Nevrotik kadın figüründen bahsetmişken Christopher Nolan'ın, bu konudaki hayal kırıklığına uğratan tutarlılığından da bahsetmemek olmaz. Ne yazık ki Nolan'ın, nevrotik kadın tiplemeleri konusunda oldukça istikrarlı olduğunu görüyoruz. Christopher Nolan'ın, erkek egemen filmler yaptığını biliyoruz ki bir senarist ve yönetmen olarak bu en doğal hakkı. Ancak kadın karakterleri yazarken, onları ya hikayenin olabildiğince kenarında bırakmayı seçiyor ya da birbirinin kopyası diyebileceğimiz tek tipleşmiş iki kadın figürüyle sınırlı tutuyor. Biri, erkek karakteri destekleyen ve ona inanan eş/sevgili/evlat rolündeki kadın olmaktan pek de ileri gidemeyen figürler; ikincisi de nevrotik kadın tiplemeleri ki bunun, çok daha ağırlıklı olarak yer verdiği kadın figürü olduğunu söyleyebiliriz. "Memento", "The Prestige", "Inception", "The Dark Knight", "Interstellar" gibi yapımlarda iki tipe de rastlıyoruz.
"Oppenheimer" filminde ise nevrotik kadın figürü, bu sefer tek temsille de sınırlı kalmıyor. Robert Oppenheimer'ın iki romantik ilişkisi Jean Tatlock ve Katherine Oppenheimer'ın her ikisinin de nevrotik karakterler olarak sunulduğunu görüyoruz.
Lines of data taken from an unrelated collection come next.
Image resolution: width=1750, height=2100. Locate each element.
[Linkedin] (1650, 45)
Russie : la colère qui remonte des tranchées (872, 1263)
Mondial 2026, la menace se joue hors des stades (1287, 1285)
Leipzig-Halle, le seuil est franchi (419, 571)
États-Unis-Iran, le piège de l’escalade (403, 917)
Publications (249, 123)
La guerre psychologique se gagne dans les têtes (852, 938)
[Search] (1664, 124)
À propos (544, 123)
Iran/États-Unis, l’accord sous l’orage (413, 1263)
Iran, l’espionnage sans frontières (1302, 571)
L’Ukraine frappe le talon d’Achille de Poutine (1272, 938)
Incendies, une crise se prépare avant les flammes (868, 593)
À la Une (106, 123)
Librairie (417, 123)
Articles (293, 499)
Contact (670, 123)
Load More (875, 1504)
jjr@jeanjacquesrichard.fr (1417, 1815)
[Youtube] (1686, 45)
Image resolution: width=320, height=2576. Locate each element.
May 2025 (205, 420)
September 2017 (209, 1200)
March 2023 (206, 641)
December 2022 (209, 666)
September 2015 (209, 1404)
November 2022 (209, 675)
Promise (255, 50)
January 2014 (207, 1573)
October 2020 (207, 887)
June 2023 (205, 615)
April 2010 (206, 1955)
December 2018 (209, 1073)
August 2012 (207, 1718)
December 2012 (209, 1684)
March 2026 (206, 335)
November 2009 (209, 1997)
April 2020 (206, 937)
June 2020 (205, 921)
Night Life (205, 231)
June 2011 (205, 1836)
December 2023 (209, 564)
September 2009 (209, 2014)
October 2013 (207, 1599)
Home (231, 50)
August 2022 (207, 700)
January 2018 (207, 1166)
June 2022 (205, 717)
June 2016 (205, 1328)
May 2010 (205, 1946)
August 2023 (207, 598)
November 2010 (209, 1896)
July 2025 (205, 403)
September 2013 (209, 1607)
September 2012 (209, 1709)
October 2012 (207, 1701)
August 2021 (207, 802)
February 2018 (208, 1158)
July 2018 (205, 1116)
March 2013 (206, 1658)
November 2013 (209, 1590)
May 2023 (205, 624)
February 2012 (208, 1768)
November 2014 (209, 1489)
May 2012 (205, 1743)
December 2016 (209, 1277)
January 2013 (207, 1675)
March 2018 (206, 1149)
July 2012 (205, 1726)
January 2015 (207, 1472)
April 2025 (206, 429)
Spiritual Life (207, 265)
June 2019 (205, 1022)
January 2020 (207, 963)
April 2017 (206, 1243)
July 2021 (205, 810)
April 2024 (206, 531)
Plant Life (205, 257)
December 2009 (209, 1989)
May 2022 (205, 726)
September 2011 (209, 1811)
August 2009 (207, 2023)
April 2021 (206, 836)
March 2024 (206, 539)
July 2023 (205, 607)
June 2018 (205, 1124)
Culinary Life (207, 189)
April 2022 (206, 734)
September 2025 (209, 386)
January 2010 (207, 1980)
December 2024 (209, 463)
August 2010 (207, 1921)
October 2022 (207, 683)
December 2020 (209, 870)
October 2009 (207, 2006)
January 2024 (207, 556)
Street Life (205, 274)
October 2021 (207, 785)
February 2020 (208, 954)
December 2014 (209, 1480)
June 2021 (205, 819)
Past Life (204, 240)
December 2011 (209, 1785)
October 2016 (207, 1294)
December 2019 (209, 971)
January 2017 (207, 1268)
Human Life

Neyse ki Katherine'in, filmin ilerleyen sahnelerinde biraz daha farklı ve güçlü yönleri de gösterilerek bu yüzeysel tutum az da olsa kırılmış. Ancak Christopher Nolan'ın, ileride çekeceği filmlerde, kafasındaki düşman kadın ve ideal kadın algısından biraz daha geniş çaplı ve derinlikli kadın karakterler yazdığını görmek seyirci olarak hepimizi mutlu edecektir.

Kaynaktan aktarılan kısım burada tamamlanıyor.